__Problems and tasks__
(1) Answer these about the CNJ route thread, one answer per line and marked the same way:
(a) Which program is the poster using to build the terminal station?
(b) On which track number is the Blue Comet placed?
(c) Which version of Trainz does the poster have?
(2) Please carry the CNJ route thread on from the last post shown, writing the reply that follows the quoted passage.

__Excerpt to read__
# Trainz Routes: The CNJ Railroad



## gc53dfgc

So with my new computer powerful enough to do just about anything asked of it I was finally able to install Trainz Simulator 2012 (along with Railworks) and also got my Blue Comet DLC. I played with the engine but have run into one problem, there is no routes for the CNJ and very little content for the CNJ railroad and even fewer useful for a 1930's session.

Now on to my bright idea to actually make the complete route that the Blue Comet took which would not be to bad if the CNJ main terminal was a dlc I could get. So with my Blender program I am now going to make the station and then get it over to the trainz program and use it, might as well make other things for the railroad as well since the station is going to take me at least a month to get right.:eyes: So here's to hoping I can achieve this and a suggestion to all not to try something this big.:laugh:

Of course for all you folk I will be sure to get some photos up as well.


----------



## New Berlin RR

hey its train related so it can't be all _*ALL*_ that bad.....


----------



## gc53dfgc

Well that is sort of true, just a lot of time and work that has to be done before enjoying it.

And so I bring you the first portion of it after an evening of work. The CNJ Terminal's tracks and condensing tracks leading to just a single line.








A few of the tracks in place.








833 Shows off her beauty.








Adding of the condensing tracks and switches.
















All the tracks (1-19) in place with the condensing to a single line as well.








Map view.








CNJ 833 Heading The Blue Comet out of the terminal.


----------



## gc53dfgc

Also, The condensing area leads to just one line because in all the photos and limited information there is for the station it shows it as only one line in and out of the station. 

I am sure Ed will be around sooner or later and of course if anyone else on the forum knows some facts about the terminal and the CNJ I would love to have it to better build the route.

(FUN FACT: The Blue Comet is on it's original track 10 as it was when in operation)


----------



## New Berlin RR

very cool, that a picture of you in the lower left corner with big blue? and this in the trainz1012 program?


----------



## tjcruiser

Way cool project ... that Comet looks fabulous as a 3D model!

TJ


----------



## gc53dfgc

New Berlin RR said:


> very cool, that a picture of you in the lower left corner with big blue? and this in the trainz1012 program?


Not me with "Big Blue". Not sure how to add a picture of my own. It is Trainz 2012 The Limited Edition one, that has been on sale at the site for half a year.


----------



## gc53dfgc

I have just finished downloading all CNJ content that can be had for Trainz 2012


----------



## Randy_Marsh

Will you be including a Kreigslokomotive?


----------



## gc53dfgc

I don't really think a German war locomotive would fit well with a New York City train station and railroad.

Might do a war scenario in the future though.


----------



## Big Ed

gc53dfgc said:


> Also, The condensing area leads to just one line because in all the photos and limited information there is for the station it shows it as only one line in and out of the station.

__Data segment__

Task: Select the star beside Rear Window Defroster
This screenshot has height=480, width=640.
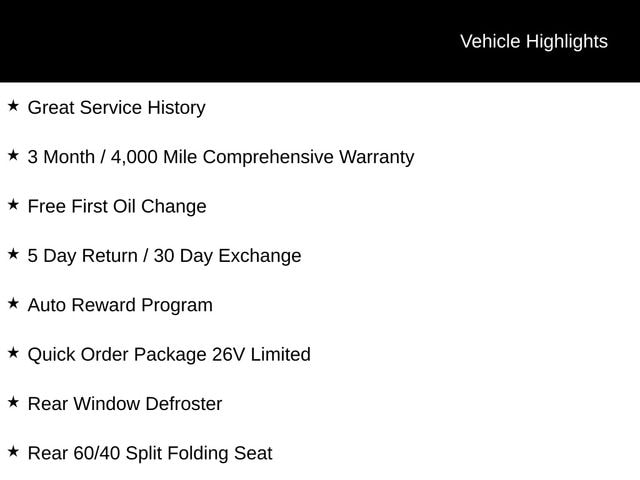Action: [13, 402]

__Written responses__
(1)
(a) Blender
(b) Track 10
(c) Trainz 2012, the Limited Edition

(2)
> 
> I am sure Ed will be around sooner or later and of course if anyone else on the forum knows some facts about the terminal and the CNJ I would love to have it to better build the route.
> 
> (FUN FACT: The Blue Comet is on it's original track 10 as it was when in operation)


What terminal? Jersey City?

Heck you probably know as much as me, if not more on the old CNJ.


----------



## Gansett

Seems quite a few roads had a Comet, the New Haven did also. http://en.wikipedia.org/wiki/Comet_(train)

FWIW I've had a lot of idea's much worse than yours.


----------



## Big Ed

JackC said:


> Seems quite a few roads had a Comet, the New Haven did also. http://en.wikipedia.org/wiki/Comet_(train)
> 
> FWIW I've had a lot of idea's much worse than yours.



Only CNJ (New Jersey) had the Blue Comet.


----------



## gc53dfgc

big ed said:


> What terminal? Jersey City?
> 
> Heck you probably know as much as me, if not more on the old CNJ.


Heck, I thought since you were from New Jersey you had at least visited the station once. You own all lot of their model trains anyways. I have only found one aerial shot of the station that shows the track platforms and it is present day with no track.


----------



## Big Ed

There are not to many old pictures of the station.

Did you see this aerial shot?


----------



## Big Ed

Help you lay your rail?


----------



## gc53dfgc

Time to go relay all the switches. Thanks for digging those up Ed but I am gonna need some larger ones to fully see the tracks.


----------



## gc53dfgc

I found about ten more aerial photos the the terminal just by typing in Jersey City Terminal instead of the CNJ Terminal or its other names.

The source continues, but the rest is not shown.